Low Level Design: Consistent Hashing Deep Dive

Introduction

Consistent hashing assigns keys to nodes such that adding or removing a node remaps only K/N keys on average, where K is the total number of keys and N is the number of nodes. In contrast, naive modulo hashing (key % N) remaps nearly all keys when N changes. Consistent hashing is critical for distributed caches, databases, and load balancers that must scale without wholesale cache invalidation or data migration.

Hash Ring

Both keys and nodes are mapped to points on a circular hash space ranging from 0 to 2^32 – 1. Node n maps to hash(n) on the ring; key k is assigned to the first node clockwise from hash(k). When a node is added, the new node takes over the portion of keys previously owned by its clockwise neighbor. When a node is removed, its keys are reassigned to its clockwise successor. In both cases, only K/N keys are remapped on average. The weakness of basic consistent hashing is uneven distribution: with few nodes, hash positions may cluster and leave some nodes handling far more keys than others.

Virtual Nodes

Each physical node maps to V virtual nodes on the ring, typically 100 to 200. This solves several problems: (1) with N*V points on the ring, load distributes far more uniformly; (2) when a node is added, it draws keys evenly from all existing nodes rather than only from its single clockwise neighbor; (3) heterogeneous capacity is handled naturally — a more powerful node receives more virtual node assignments proportional to its capacity. The downside is memory overhead for storing the ring structure, though at V=200 this is entirely manageable. Cassandra and DynamoDB both use virtual nodes (vnodes) for this reason.
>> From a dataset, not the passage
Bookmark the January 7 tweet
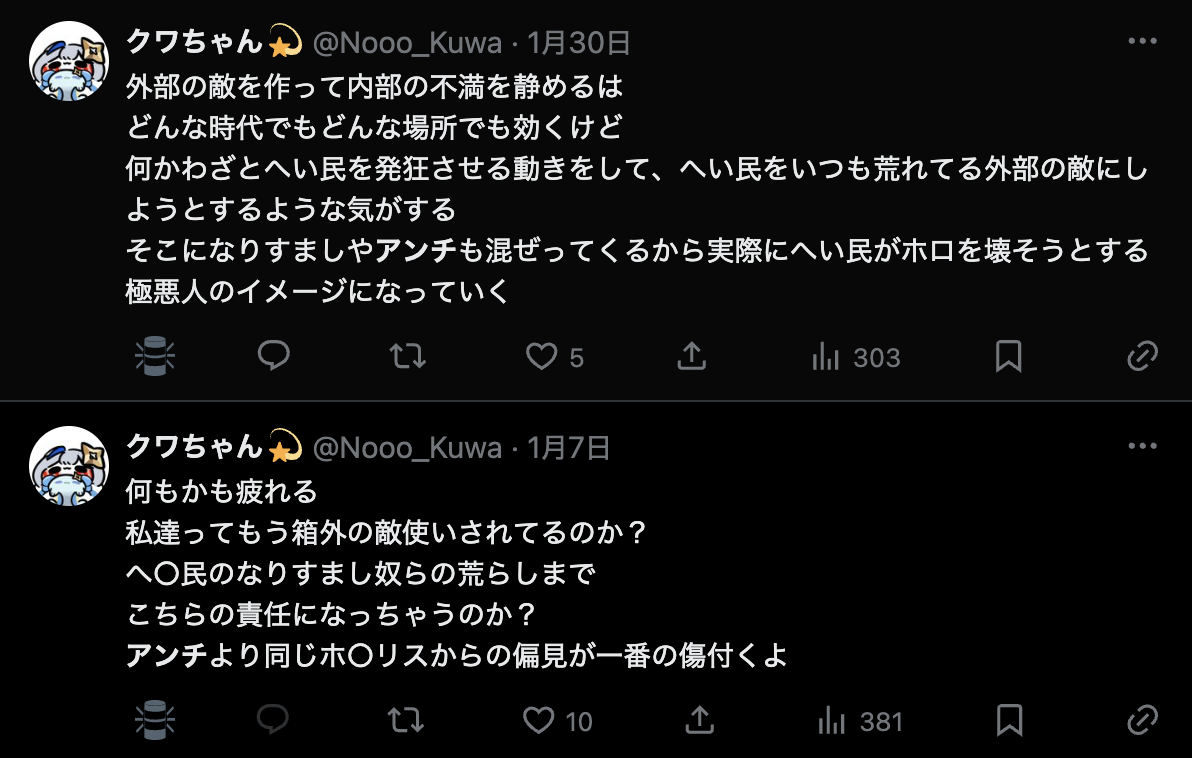Screen dimensions: 1192x758 click(x=1009, y=720)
Load Imbalance and Bounded Loads

Even with virtual nodes, variance in load distribution exists and can become significant under skewed key access patterns. Google’s 2017 bounded load consistent hashing adds a hard constraint: no node may handle more than (1 + epsilon) times the average load. When the assigned node is at capacity, the algorithm probes the next clockwise node on the ring. With epsilon = 0.25, load stays near-uniform with only slightly increased average probe count. Google uses this approach in the Maglev load balancer to ensure backend servers receive balanced traffic even when consistent hashing alone would create hotspots.
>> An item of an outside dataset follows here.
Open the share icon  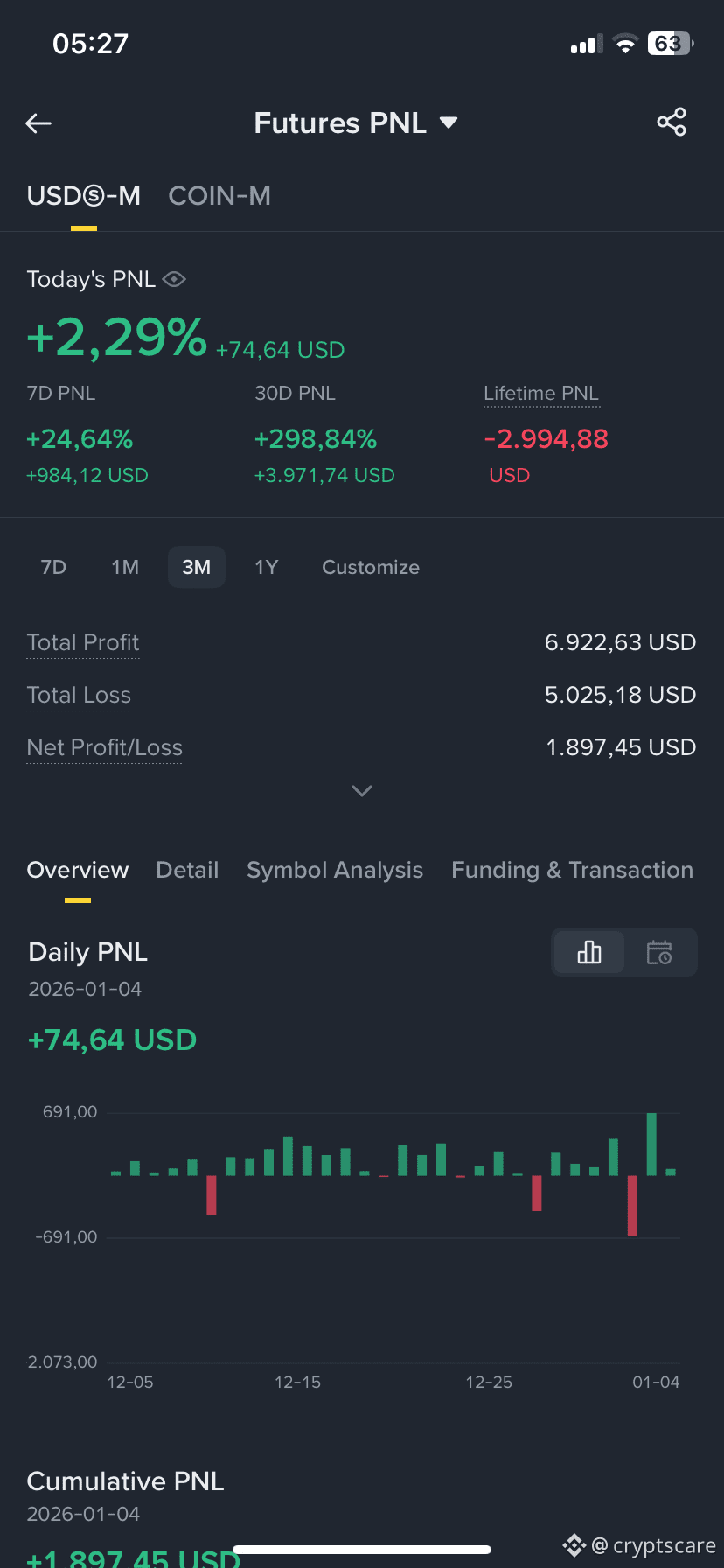(x=672, y=122)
Rendezvous Hashing (Highest Random Weight)

Rendezvous hashing is an alternative to the ring structure. For key k, assign it to the node n* = argmax over all nodes n of hash(k, n). Every node independently computes the hash of the (key, node) pair and the node with the highest hash value wins. No shared ring data structure is required. The algorithm produces consistent results: any node that knows the node list computes the same assignment. On node removal, affected keys are reassigned to the node with the second-highest hash for each key. The cost is O(N) computation per lookup, acceptable for CDN origin selection where N is small and correctness matters more than lookup speed.

Jump Consistent Hashing

Jump consistent hashing achieves O(1) time and O(1) space for consistent hashing when nodes are numbered sequentially. The algorithm is: b = -1, j = 0; while j < num_buckets { b = j; key = key * 2862933555777941757 + 1; j = floor((b + 1) * (2^31 / ((key >> 33) + 1))) }; return b. The constraint is that nodes must be numbered sequentially and new nodes can only be added at the end — arbitrary node removal is not supported. This makes jump consistent hashing ideal for scenarios where the node count grows monotonically, such as storage shards that are never removed. It is extremely fast in practice due to its minimal computation.

Applications

Consistent hashing is foundational in distributed systems. Memcached and Redis clusters use client-side consistent hashing to map cache keys to specific nodes, ensuring cache hits remain stable when nodes are added or removed. DynamoDB and Cassandra use a partition ring where each partition key maps to a primary node and its replica set. CDN providers use consistent hashing (often rendezvous hashing) to map content URLs to edge servers, ensuring a given URL is consistently served by the same edge node to maximize cache hit rates. The core guarantee — that only K/N keys are remapped per node change — is what makes horizontal scaling practical in all of these systems.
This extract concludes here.